3/3/2010 12:14:00 PM
Analysis: LG's UK power vacuum
The departure of three top execs from LG Mobile over the
last few months has left senior management fire power within the
UK arm looking thin on the ground.
Although LG UK saw year on year growth to double digit share
during 2009, it is understood the company had not hit the high
targets set by its Korean parents.
Meanwhile, fellow Korean manufacturer Samsung is racing ahead,
having overtaken Nokia's UK share several times last year.
Samsung has been doing a 'tremendous job', and there has always
been intense rivalry between Samsung and LG, says CCS Insight
analyst Ben Wood.
Now LG is looking to increase its global handset sales by 20% in
2010, with sources saying the manufacturer needs someone who is
'dynamic' and able to 'take the company to the next level', to
rise to the challenge in the UK.
LG needs to grow its UK share, which is currently at around 10%.
One source close to the company says: 'The global strategy is to
be in the top three - for this, they need to be in the UK top
three and they need someone who will make this happen.'
Last year, LG COO Ward Crawford was appointed to the newly
created role as the manufacturer looked to give the UK local
power and make it a stronger brand.
But that strategy seems to have changed.
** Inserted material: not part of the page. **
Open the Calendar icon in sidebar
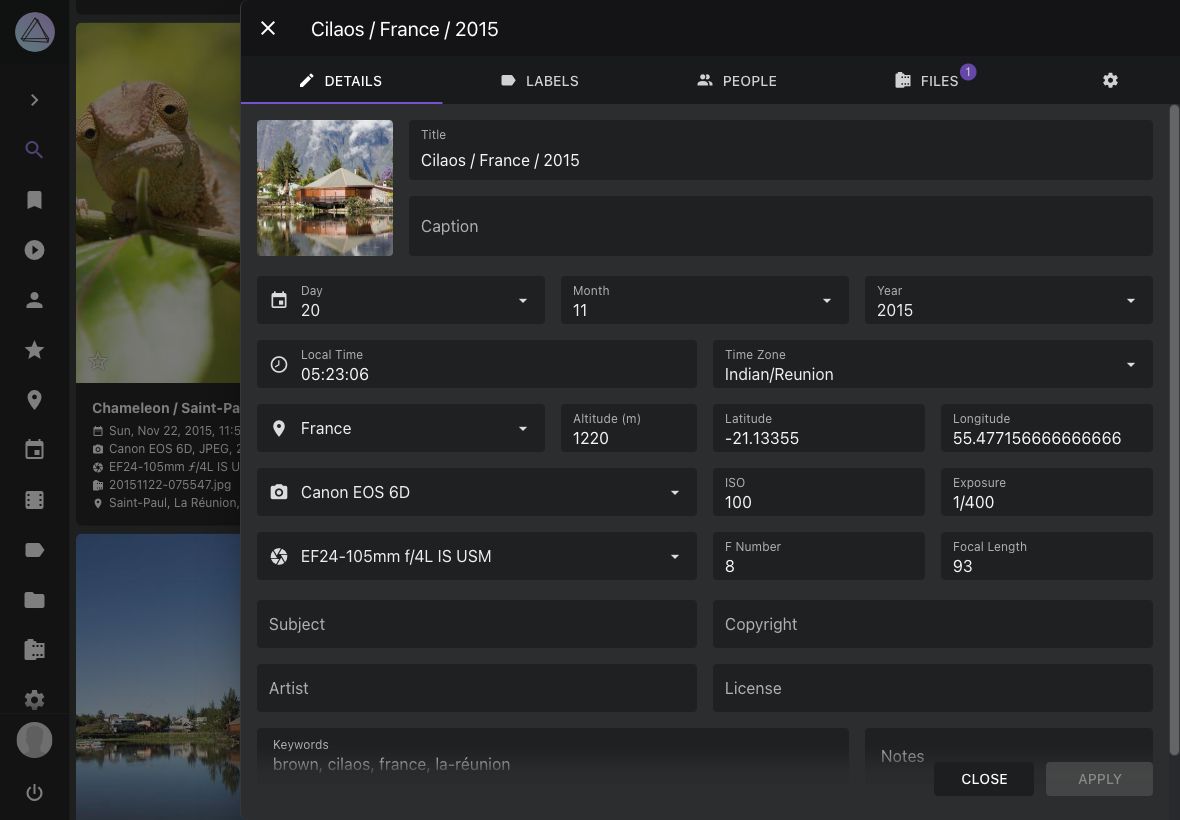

Sources said the three
exits - Crawford, as well as sales and marketing director John
Barton and head of marketing Jeremy Newing - may signify the
Korean manufacturer pulling the power back to its home country.
Samsung and LG work similarly in that both businesses are
controlled from a base in Seoul, South Korea rather than
devolving responsibility out to the regions. The source adds:
'They [Korean LG base] had given up some control, but it is very
much a market run outside of Europe.'
And Samsung's volumes are growing. Meanwhile, Strategy Analytics
analyst Neil Mawston, says: 'LG's volumes are booming but their
profits are dipping - they have been pricing down. I suspect most
regions have been doing different things but globally, they have
cut prices to gain share and that strategy may be reaching a
Samsung's margins are also frozen, says Mawston, but LG is under
pressure to keep up with Samsung and that is taking its toll.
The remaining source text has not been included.